A company working in conjunction with the Mayo Clinic and the U.S. military claims to be redefining virtual and augmented reality. vMocion’s advancements in Galvanic Vestibular Stimulation – a.k.a. shocking your cranium – promise to both alleviate virtual reality-induced motion sickness and trick a user’s sense of motion.
And GVS, if vMocion gets its way, may soon be incorporated into lots of the tech you know and love: the press release announces that it can be “integrated into existing operating systems, and added to existing devices such as head-mounted devices, smartphones, 3D glasses and TVs.”

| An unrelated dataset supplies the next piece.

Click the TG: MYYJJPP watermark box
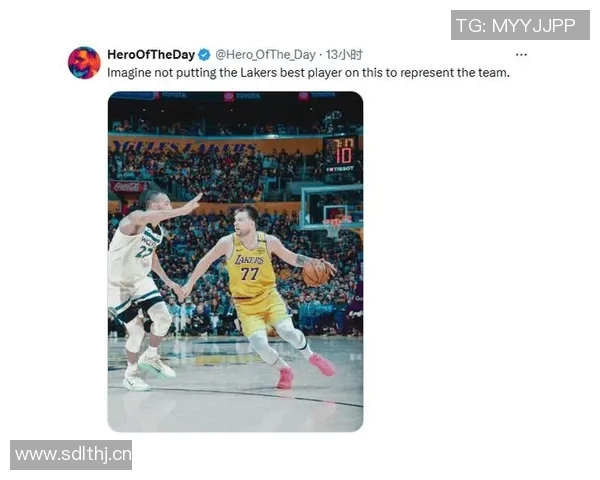The height and width of the screenshot is (480, 600). (x=520, y=25)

GVS works by electrically stimulating the inner ear’s vestibular system, which is how your body interprets motion and accordingly adjusts and maintains balance. Four electrodes, which are for now embedded in a headband, stimulate four different points on your scalp. The system responds to changes in the virtual environment’s field of vision and adjusts its stimulation. The company claims that these minuscule, controllable shocks can give the wearer the illusion of movement in three-dimensions — “left-to-right rotation, forward and backward motion, and side-to-side motion.”

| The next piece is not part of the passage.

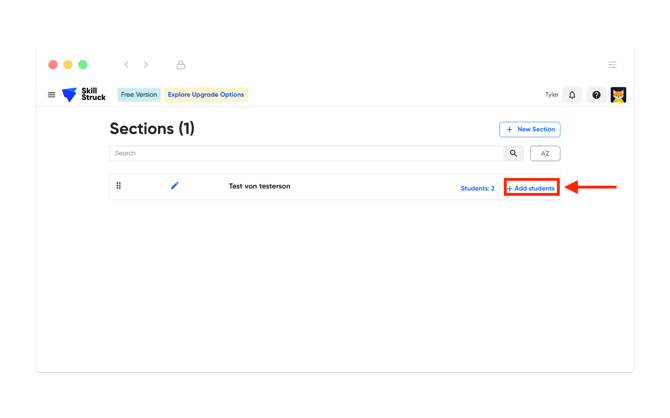Click the search magnifier button
This screenshot has width=670, height=418.
pos(513,154)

In other words, you can be sprawled across your couch and be misled to believe that you’re actually pitching and yawing inside the fighter jet you’re virtually controlling. And, the company claims, you won’t vomit from VR’s motion sickness plague. Many VR users report motion sickness, and science can explain why. When there’s a disconnect between what we’re experiencing and what we’re feeling, our bodies and minds get confused. One side is car-induced motion sickness, where your body is both stationary and moving at, say, 60 miles per hour. When your body cannot adequately anticipate the movements it’ll experience – like that hard right turn coming up, while your head’s in a book – motion sickness can result. The flip side is in VR, where you’re perceiving sometimes drastic changes in movement and yet your body remains static. This, too, can confuse your dumb body.

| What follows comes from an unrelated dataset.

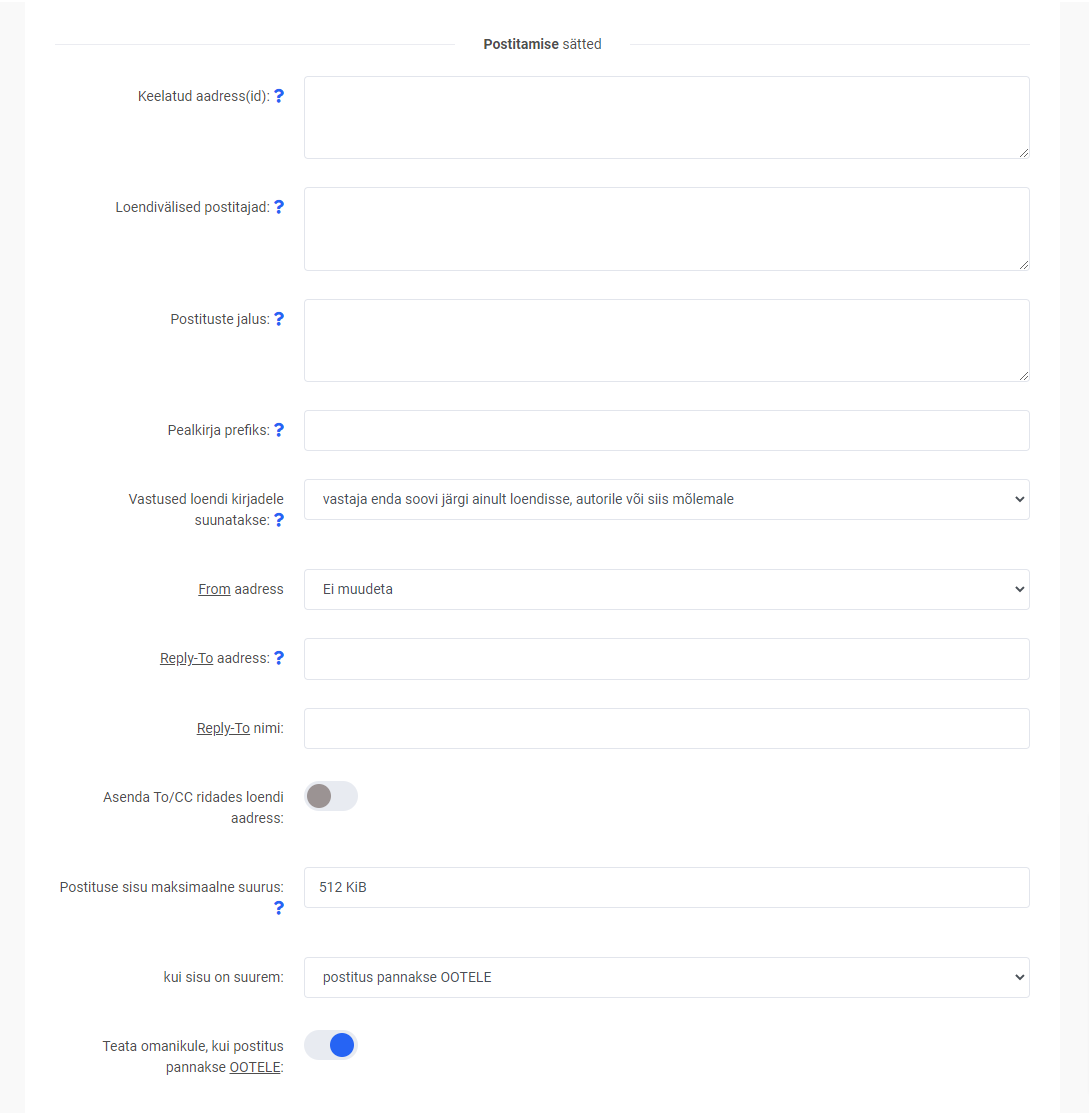The image size is (1089, 1113).
Task: Click the Reply-To nimi input field
Action: point(666,728)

Patent applications show that researchers have attempted to solve motion sickness with vestibular system stimulation for decades. (Some of these patent illustrations get pretty amusing.)
But, vMocion and the Mayo Clinic claim no more must we submit to such outmoded evolutionary mechanisms. The project began in the military, with four United States Army and Navy contracts to Infoscitex that totaled almost $1.5 million. (The presumed argument being that pilots-in-training will be able to remain within flight simulators for far longer than previously possible, nausea-free, and, also: “the present invention would allow for a subject to go through a simulator training session without getting sick and then fly the real mission immediately after the simulator.”)
Infoscitex, in turn, seems to have funded the Mayo Clinic’s research – both are listed on one patent application. And then, once there was a prototyped product with studies to back up its claims, vMocion swooped in to commercialize.
vMocion does have some catching up to do in the market, though — Samsung’s long been onboard the GVS train, and it’s already got a functional product to boot, unveiled at SXSW: the Entrim 4D headphones, which work together with the Gear VR headset.
But it’s not only entertainment that stands to benefit from vMocion’s new GVS efforts: there are medical applications, too. People who experience vertigo or other balance issues may be able to use GVS to correct the inner-ear vestibular malfunctions.
In an attempt to sell its technology, vMocion is naturally making dramatic claims: “This completely transforms the entertainment experience into something you feel – not just see or hear,” one video announces. If major VR and AR companies start hopping on board, that’ll add some credence to the legitimacy of these claims.